Perfect Fillets!

By Sheri Daye

After all the time, effort and determination it takes to land that beautiful fish, you don’t want to compromise the quality of your dinner by improper handling at the end.

Here are some tips I’ve learned over the years:

1) Dispatching/bleeding: Whether you are fishing or spearfishing, try to minimize the amount of time the fish is under stress, as this can produce lactic acid which affects taste. Dispatching as soon as possible is humane and helps maintain quality. Bleeding also helps, especially for raw consumption. Spearfishermen can do it in the water, but if you don’t want to attract sharks, you can also do it on the boat. Cut the throat and place it in a bucket of water for a few minutes or use scissors and cut the gills.

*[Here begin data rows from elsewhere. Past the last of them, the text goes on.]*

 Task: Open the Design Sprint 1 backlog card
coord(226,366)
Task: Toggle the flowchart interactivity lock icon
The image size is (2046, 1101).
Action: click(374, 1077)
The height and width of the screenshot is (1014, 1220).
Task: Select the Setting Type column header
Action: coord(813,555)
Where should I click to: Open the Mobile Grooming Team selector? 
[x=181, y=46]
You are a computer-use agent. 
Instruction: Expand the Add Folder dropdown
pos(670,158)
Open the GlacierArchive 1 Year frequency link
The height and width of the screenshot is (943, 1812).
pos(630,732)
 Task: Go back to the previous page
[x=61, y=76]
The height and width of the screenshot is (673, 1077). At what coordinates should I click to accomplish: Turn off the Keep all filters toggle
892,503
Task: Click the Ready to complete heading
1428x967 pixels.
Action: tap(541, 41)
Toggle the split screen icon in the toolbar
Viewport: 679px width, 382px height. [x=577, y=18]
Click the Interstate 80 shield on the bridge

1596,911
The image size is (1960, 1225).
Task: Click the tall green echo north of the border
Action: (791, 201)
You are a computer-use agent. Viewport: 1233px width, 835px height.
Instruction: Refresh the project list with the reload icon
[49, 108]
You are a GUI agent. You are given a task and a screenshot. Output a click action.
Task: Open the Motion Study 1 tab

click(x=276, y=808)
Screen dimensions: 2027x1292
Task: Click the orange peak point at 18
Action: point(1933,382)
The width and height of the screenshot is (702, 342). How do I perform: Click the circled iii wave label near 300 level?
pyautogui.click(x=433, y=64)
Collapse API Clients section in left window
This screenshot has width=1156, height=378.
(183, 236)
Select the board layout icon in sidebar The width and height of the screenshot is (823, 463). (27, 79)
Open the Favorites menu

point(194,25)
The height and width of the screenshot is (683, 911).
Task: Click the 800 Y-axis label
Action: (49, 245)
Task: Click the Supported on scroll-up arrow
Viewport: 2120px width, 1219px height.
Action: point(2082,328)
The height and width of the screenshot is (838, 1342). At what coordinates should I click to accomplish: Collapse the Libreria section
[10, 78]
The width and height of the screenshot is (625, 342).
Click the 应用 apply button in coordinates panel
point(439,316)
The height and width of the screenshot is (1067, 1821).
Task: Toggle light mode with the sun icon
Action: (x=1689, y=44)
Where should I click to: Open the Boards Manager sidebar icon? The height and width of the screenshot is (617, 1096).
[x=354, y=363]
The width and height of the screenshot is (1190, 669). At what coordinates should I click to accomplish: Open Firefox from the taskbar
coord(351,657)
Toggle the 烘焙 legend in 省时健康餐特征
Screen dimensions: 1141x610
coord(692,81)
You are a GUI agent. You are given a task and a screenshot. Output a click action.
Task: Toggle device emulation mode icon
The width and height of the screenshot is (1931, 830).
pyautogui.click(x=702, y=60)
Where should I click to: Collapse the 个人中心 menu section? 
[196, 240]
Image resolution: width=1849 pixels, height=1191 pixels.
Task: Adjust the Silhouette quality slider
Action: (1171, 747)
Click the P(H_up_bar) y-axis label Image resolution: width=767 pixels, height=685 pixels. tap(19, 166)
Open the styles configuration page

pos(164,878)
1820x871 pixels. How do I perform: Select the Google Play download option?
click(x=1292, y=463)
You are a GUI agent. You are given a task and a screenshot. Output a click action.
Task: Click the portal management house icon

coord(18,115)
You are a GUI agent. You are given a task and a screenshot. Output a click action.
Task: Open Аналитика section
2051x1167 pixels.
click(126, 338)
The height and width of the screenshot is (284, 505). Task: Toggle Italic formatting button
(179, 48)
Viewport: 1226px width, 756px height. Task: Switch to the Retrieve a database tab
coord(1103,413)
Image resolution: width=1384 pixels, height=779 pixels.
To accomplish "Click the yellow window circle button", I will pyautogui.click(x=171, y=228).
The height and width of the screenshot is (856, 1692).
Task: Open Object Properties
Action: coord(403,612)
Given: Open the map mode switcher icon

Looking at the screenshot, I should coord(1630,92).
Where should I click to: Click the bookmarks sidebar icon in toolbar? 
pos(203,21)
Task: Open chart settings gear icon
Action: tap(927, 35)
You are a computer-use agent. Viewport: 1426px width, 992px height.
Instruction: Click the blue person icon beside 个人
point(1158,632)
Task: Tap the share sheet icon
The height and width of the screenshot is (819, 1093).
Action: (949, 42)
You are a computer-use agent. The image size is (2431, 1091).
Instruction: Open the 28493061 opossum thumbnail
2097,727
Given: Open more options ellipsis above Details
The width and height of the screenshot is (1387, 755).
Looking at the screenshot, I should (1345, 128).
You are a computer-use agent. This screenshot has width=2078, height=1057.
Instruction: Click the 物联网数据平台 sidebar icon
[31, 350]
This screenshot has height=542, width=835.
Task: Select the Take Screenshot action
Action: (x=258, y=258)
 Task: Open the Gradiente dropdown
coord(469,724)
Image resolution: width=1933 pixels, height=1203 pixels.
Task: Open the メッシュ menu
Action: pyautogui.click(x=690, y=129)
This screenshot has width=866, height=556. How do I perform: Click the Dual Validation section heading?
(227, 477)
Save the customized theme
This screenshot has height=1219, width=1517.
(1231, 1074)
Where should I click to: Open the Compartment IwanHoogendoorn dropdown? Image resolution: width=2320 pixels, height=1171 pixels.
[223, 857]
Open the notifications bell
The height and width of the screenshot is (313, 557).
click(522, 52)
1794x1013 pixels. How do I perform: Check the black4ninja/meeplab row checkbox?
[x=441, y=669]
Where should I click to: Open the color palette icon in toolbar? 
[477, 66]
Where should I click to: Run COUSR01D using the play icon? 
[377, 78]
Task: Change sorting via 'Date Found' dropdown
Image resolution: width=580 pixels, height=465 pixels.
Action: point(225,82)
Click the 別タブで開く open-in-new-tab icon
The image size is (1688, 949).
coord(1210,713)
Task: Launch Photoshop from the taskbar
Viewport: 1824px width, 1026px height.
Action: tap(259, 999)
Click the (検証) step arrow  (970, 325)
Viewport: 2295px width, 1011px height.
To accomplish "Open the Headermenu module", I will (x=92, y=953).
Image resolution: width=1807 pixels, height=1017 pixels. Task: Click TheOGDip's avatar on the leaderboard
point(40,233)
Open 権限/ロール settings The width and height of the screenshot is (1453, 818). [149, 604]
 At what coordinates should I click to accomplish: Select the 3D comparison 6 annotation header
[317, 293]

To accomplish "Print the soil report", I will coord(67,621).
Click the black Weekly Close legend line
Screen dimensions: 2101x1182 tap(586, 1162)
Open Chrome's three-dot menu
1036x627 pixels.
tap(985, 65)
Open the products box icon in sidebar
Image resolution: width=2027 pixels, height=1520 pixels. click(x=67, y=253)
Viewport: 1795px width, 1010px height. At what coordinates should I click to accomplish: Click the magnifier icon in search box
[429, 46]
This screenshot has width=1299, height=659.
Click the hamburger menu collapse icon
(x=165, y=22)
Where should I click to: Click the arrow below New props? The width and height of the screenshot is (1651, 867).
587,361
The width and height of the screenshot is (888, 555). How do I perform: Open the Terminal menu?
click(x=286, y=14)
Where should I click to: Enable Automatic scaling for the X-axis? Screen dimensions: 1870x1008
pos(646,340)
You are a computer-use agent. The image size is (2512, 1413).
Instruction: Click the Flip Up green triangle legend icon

2) Icing: Make sure you have plenty of ice, two pounds for every pound of fish. Saltwater ice is best if you can get it, and crushed ice is optimal because it covers more surface area. Heat and air are the enemies, so ice your fish immediately. If you don’t plan to fillet soon, remove the guts and gills and fill the cavity with ice before burying it in the cooler. Drain and replace ice often to ensure fish stays cold and is not sitting in water, which will cause the fish to get mushy.

3) Filleting: When the flesh is chilled and firm, cutting is much easier, and a razor sharp knife makes quick work of filleting. After filleting, try not to rinse the meat, as water degrades the fillets and produces a breeding ground for bacteria. If you keep your knife clean, don’t puncture the gut cavity and you bled your fish beforehand, you should not have to rinse fillets. If the fillet is exposed to water, dry it promptly with paper towels.

4) Refrigeration: Fish can be stored in your refrigerator at 40 degrees for about three days. Wrap the fish in plastic-wrap and place in crushed ice. It is still best to store fish surrounded by crushed ice because the cooler you can keep it, the better.

5) Freezing: Store in the freezer at 0 degrees or lower. Lean fish (snapper or grouper) will keep for about six months. Fatty fish (salmon, tuna and mackerel) will keep for about three months. I like to vacuum-pack fillets. Vacuum packers are relatively inexpensive, easy to use, and available at Target. Fill pre-cut bags with fillets and follow the directions on the vacuum packer. This keeps fillets airtight to prevent freezer burn.

6) Thawing: The safest way to thaw fish is in the refrigerator for 12 to 24 hours. Plan to cook immediately after thawing. Do not thaw fish at room temperature, and never refreeze fish.